C’è qualche altro tuo progetto, a parte «12 Stars», del quale ti vorresti parlare?
Al momento non ne ho altri, visto che il gruppo con cui ho registrato «12 Stars» mi fa sentire molto realizzata dal punto di vista artistico. Devi sapere che fin da quando sono arrivata a New York ho sempre avuto una visione ben chiara su ciò che mi sarebbe servito per realizzarmi. Per me il farcela, l’avere successo, significa avere un gruppo che ti sostiene e che lavora per realizzare le tue idee. E con loro penso di esserci riuscita. Non mi è mai capitato di essere stata ingaggiata da musicisti più grandi di me dal punto di vista anagrafico. Mi sarebbe piaciuto che potesse accadere, ma non è andata così. Ho sempre creduto che creare un gruppo, convocare i musicisti e suonare regolarmente con loro sarebbe stata la soluzione migliore per crescere, e questo è il motivo per cui ho suonato in trio per molti anni e poi in quartetto. Con questo gruppo credo di aver trovato una certa stabilità, e sono sicura che registreremo ancora molti album. Mi ci voglio dedicare sul serio. Anche se tra loro girano idee diverse, percepisco la volontà ferma di sviluppare un suono, ed è questa la cosa principale alla quale voglio dedicarmi. Non a caso in questo periodo non sto lavorando come sidewoman, l’unica cosa sulla quale voglio concentrarmi è seguire la direzione che sto percorrendo.

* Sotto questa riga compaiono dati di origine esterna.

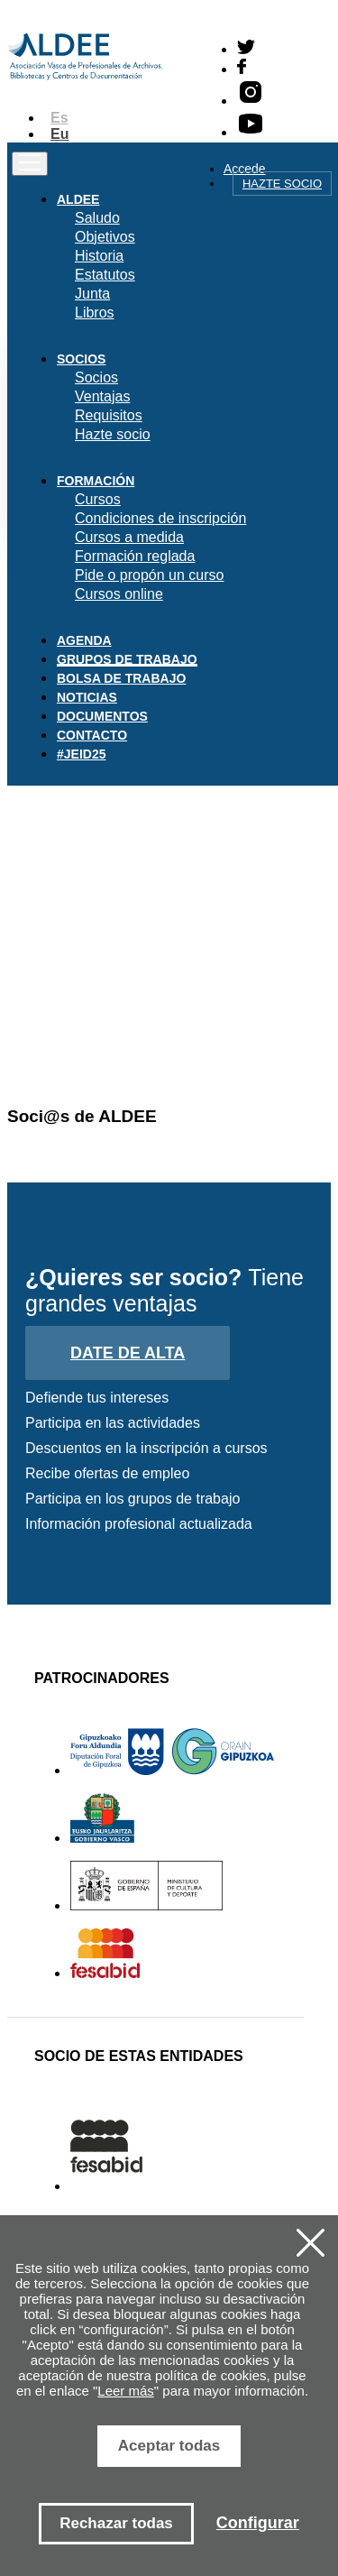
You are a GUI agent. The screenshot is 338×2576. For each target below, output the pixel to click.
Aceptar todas (169, 2445)
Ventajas (102, 396)
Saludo (97, 217)
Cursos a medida (129, 537)
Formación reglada (135, 556)
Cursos (98, 499)
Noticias (87, 697)
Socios (96, 377)
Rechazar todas (116, 2523)
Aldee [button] (78, 199)
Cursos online (119, 594)
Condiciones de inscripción (160, 518)
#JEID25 (81, 754)
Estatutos (105, 274)
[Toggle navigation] (30, 164)
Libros (94, 312)
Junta (92, 293)
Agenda (84, 640)
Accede (245, 168)
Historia (99, 255)
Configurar (257, 2523)
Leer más (125, 2390)
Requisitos (108, 415)
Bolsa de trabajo (121, 678)
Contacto (92, 735)
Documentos (102, 716)
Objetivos (105, 236)
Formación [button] (95, 481)
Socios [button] (81, 359)
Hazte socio (282, 183)
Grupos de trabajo (127, 659)
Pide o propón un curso (149, 575)
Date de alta (127, 1353)
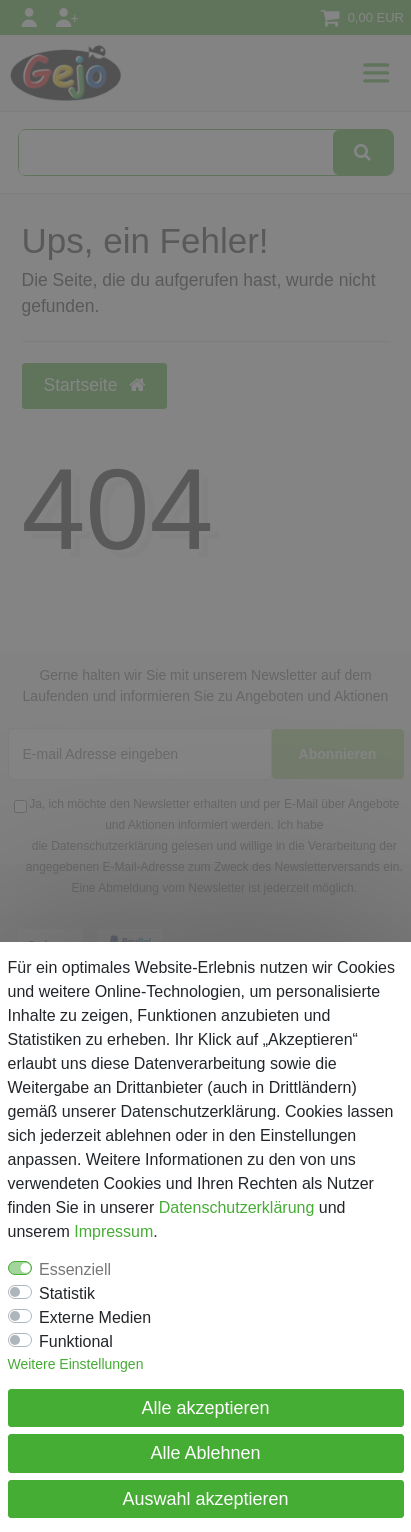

Credo che Don Was stia facendo un gran lavoro per la musica del nostro tempo e, ovviamente, per la Blue Note che con lui sta rivivendo un momento di nuova giovinezza. Parlami del tuo rapporto con Don e con la Blue Note.
È stato il mio manager a mettermi in contatto con Don. L’avevo già conosciuto proprio ai tempi di Artemis, che fu messo sotto contratto con la Blue Note con la quale incidemmo un album un anno prima della pandemia. Avemmo l’occasione di parlare a quattr’occhi e fu la prima volta che lo incontravo di persona. Sai, io stavo pensando a «12 Stars» da moltissimo tempo ma avevo bisogno di ancora altro tempo per concepire la musica da incidere. Di solito, per realizzare un album ci metto circa due anni. Poi, pensando alle etichette, mi era sembrata una cosa buona far parte degli artisti Blue Note, in compagnia di maestri come Sonny Rollins, Andrew Hill, Sam Rivers. Molti dei miei album preferiti di ogni tempo sono stati incisi per la Blue Note.
So che hai ascoltato molta musica. Quali sono i due dischi che vorresti portare con te su un’isola deserta?
Due sono pochi ed è difficile risponderti. Comunque al momento direi «Freedom Suite» di Sonny Rollins e «The Remedy» di Kurt Rosenwinkel, registrato dal vivo al Village Vanguard. Ci sono molti dischi che adoro ma questi due li ho sempre con me.